También es habitual que, cuando se habla de las acciones que llevan a cabo organizaciones humanitarias o de cooperación en esta parte del tercer mundo, sean resaltados por encima de cualquier otra consideración la bondad o el espíritu generoso y sacrificado de aquellos occidentales que las desarrollan, mientras se consolida por omisión el estereotipo de dependencia del africano, a menudo representado por un incapaz o mero pedigüeño de la ayuda del blanco.

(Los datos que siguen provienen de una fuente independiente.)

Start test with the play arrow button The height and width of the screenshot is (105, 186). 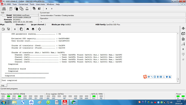46,9
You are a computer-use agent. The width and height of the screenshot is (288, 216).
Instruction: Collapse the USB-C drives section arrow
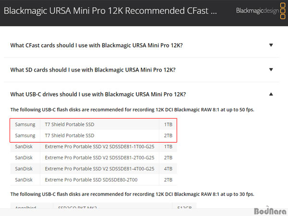[x=271, y=94]
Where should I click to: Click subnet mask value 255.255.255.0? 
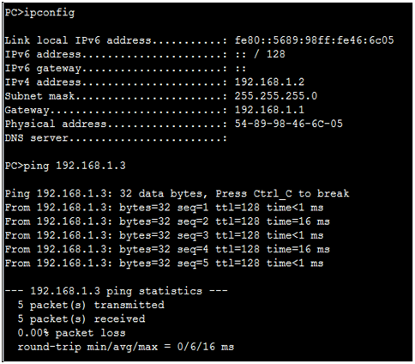tap(276, 96)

Otro ejemplo de esta circunstancia de parcialidad de la realidad la tenemos en la contraposición de sendos conflictos graves donde se registraron genocidios, como los que ocurrieron casi al mismo tiempo en los Balcanes y en Ruanda. Así, mientras que la guerra europea interétnica ocupó durante mucho tiempo las primeras planas de los periódicos y las cabeceras de los telediarios, la africana, que fue despachada generalmente como “lucha tribal”, tan sólo mereció el 2,11% de las noticias registradas en los principales medios de comunicación, de manera que probablemente aún hoy en día la inmensa mayoría de la población de la UE no entiende qué fue lo que ocurrió en realidad entre los hutu y los tutsi entre los años 1990 y 94, en un pequeño estado que, por cierto, es actualmente un modelo de orden y democracia en todo el continente, tan sólo 15 años después de una barbarie en la que estuvieron muy directamente implicados países tan “civilizados” como Francia o Bélgica.

En última instancia, esta breve pincelada podría servir para constatar una vez más que, si queremos avanzar en el conocimiento de lo que ocurre muy cerca del Archipiélago, es necesario normalizar la información que servimos a nuestros ciudadanos para demostrarles que África es, sin ir más lejos, y aparte de otras muchas cosas, el continente por excelencia de las relaciones sociales, un bien cada vez más escaso en otras partes del planeta.